Компания хмелела. У Эхе уже слипались глаза.
— Где у вас спать-то можно? — спросил он у старшего парня, что разливал водку.
— Клети есть для того, — ответил он, — идти хочешь? Эхе только промычал в ответ.
— Алешка, крикнул парень, — веди немчина в клеть на ночевку!
— Идем! — сказал шустрый Алешка и ухватил Эхе за епанчу и провел капитана в клеть, что стояла особняком в глубине двора; но Эхе не мог заснуть, не смотря на выпитое. Он снял тяжелые сапоги и латы, отвязал меч, но из осторожности не снимал кушака и камзола и ему было невыносимо душно в тесной клети; он вышел на двор, обошел избу и вошел в сад, который тянулся позади нее. Бродя по саду он наткнулся на большой деревянный сарай с маленькими оконцами.

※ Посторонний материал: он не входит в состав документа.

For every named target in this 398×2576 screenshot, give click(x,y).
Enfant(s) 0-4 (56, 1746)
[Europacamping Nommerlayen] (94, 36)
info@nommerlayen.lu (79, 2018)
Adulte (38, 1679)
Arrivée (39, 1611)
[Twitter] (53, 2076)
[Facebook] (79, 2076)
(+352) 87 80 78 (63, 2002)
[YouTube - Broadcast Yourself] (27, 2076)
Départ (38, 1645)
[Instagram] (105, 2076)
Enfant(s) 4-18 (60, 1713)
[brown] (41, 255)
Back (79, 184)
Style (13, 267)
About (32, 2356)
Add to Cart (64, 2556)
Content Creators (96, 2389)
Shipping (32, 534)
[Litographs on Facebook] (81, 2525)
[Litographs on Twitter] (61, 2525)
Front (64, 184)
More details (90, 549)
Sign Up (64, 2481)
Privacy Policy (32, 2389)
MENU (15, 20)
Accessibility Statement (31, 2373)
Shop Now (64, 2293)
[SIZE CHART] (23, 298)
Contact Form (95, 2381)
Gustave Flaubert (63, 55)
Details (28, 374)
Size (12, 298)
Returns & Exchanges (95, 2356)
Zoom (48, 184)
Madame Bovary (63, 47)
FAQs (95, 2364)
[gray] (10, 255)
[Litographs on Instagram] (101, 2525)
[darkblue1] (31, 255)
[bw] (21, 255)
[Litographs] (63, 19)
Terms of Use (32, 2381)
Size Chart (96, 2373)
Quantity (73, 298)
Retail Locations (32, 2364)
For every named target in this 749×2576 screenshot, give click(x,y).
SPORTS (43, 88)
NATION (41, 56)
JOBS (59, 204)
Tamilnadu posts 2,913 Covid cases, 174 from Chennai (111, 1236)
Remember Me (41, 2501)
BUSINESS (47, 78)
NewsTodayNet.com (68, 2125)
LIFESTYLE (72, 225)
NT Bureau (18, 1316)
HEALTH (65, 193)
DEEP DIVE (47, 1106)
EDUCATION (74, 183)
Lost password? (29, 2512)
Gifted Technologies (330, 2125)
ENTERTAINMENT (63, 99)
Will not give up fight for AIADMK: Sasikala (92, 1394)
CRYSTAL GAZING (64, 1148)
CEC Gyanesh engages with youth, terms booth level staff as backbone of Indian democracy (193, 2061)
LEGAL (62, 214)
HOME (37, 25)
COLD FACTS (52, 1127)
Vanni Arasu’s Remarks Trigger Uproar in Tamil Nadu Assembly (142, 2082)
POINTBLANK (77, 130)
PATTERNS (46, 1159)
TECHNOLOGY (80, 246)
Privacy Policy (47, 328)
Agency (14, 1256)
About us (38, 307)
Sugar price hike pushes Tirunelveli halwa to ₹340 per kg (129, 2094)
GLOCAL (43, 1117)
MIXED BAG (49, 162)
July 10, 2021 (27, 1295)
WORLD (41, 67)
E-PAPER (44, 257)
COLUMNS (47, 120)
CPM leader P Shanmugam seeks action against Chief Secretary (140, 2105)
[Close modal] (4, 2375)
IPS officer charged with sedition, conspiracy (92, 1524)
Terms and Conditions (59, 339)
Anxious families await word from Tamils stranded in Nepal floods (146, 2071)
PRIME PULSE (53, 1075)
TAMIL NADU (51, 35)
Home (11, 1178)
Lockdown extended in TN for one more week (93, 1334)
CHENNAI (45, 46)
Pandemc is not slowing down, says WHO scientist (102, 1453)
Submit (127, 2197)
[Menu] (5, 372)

Чем-то таинственным, мрачным веяло от этого здания, запрятанного в чаще, особенно теперь, среди ночной тишины и мрака. Эхе, положа руку на нож, осторожно обошел вокруг сарая и уже хотел уйти, как вдруг в стороне послышались шаги. Он спрятался за дерево и увидел Федьку Беспалого. Он вел за руку мальчика и говорил ему:
— Ну, ну, не хнычь! Здесь много таких мальчишек и девчонки есть. Тебе весело будет!
— Мамка моя! Мамка моя! Не хочу тут быть! — говорил мальчик, задыхаясь от слез.
— И мамка сюда придет! Ну, иди, что ли! — И, отворив дверь сарая, толкнул туда мальчика и снова запер дверь висячим замком.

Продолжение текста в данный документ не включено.